Milrinone Pediatric Dose — Cardiovascular Infusions
Milrinone is a phosphodiesterase-3 (PDE-3) inhibitor with combined inotropic and vasodilatory (lusitropic) properties, acting by increasing intracellular cyclic AMP to enhance myocardial contractility and reduce afterload. It is used in pediatric patients for low cardiac output states, including postoperative congenital heart disease, decompensated heart failure, and cardiogenic shock.

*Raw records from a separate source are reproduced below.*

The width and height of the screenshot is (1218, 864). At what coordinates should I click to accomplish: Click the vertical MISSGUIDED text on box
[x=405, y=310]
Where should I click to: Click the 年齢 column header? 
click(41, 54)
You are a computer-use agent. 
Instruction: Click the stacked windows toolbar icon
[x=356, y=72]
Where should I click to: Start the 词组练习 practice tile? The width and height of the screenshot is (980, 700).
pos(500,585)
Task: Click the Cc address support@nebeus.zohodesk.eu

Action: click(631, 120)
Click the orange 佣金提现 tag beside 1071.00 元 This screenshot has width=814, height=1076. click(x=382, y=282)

Unlike catecholamines, milrinone does not depend on beta-adrenergic receptors, making it useful in patients with downregulated adrenergic pathways.
Pediatric Dosing
- Optional Loading Dose: 25–50 mcg/kg IV/IO administered over 30–60 minutes (confirm with attending physician before administering)
- Continuous Infusion: 0.25–1 mcg/kg/min IV, titrated to hemodynamic response
The loading dose is not universally administered and carries risk of hypotension; it should only be given after explicit attending confirmation. Titrate the infusion within the stated range based on clinical response and tolerance.
Worked example — 20 kg child:
Loading dose range: 20 × 25 mcg/kg = 500 mcg to 20 × 50 mcg/kg = 1,000 mcg over 30–60 min
Infusion range: 20 × 0.25 mcg/kg/min = 5 mcg/min to 20 × 1 mcg/kg/min = 20 mcg/min
Indications and Clinical Context
Milrinone is indicated for pediatric patients with low cardiac output syndrome, most commonly encountered in the postoperative cardiac surgery setting, but also in acute decompensated cardiomyopathy and septic shock with myocardial dysfunction. Its dual mechanism of improving contractility while simultaneously reducing systemic and pulmonary vascular resistance makes it particularly valuable when elevated afterload is contributing to ventricular dysfunction. It is frequently used in PICU and cardiac ICU settings as part of a broader hemodynamic support strategy.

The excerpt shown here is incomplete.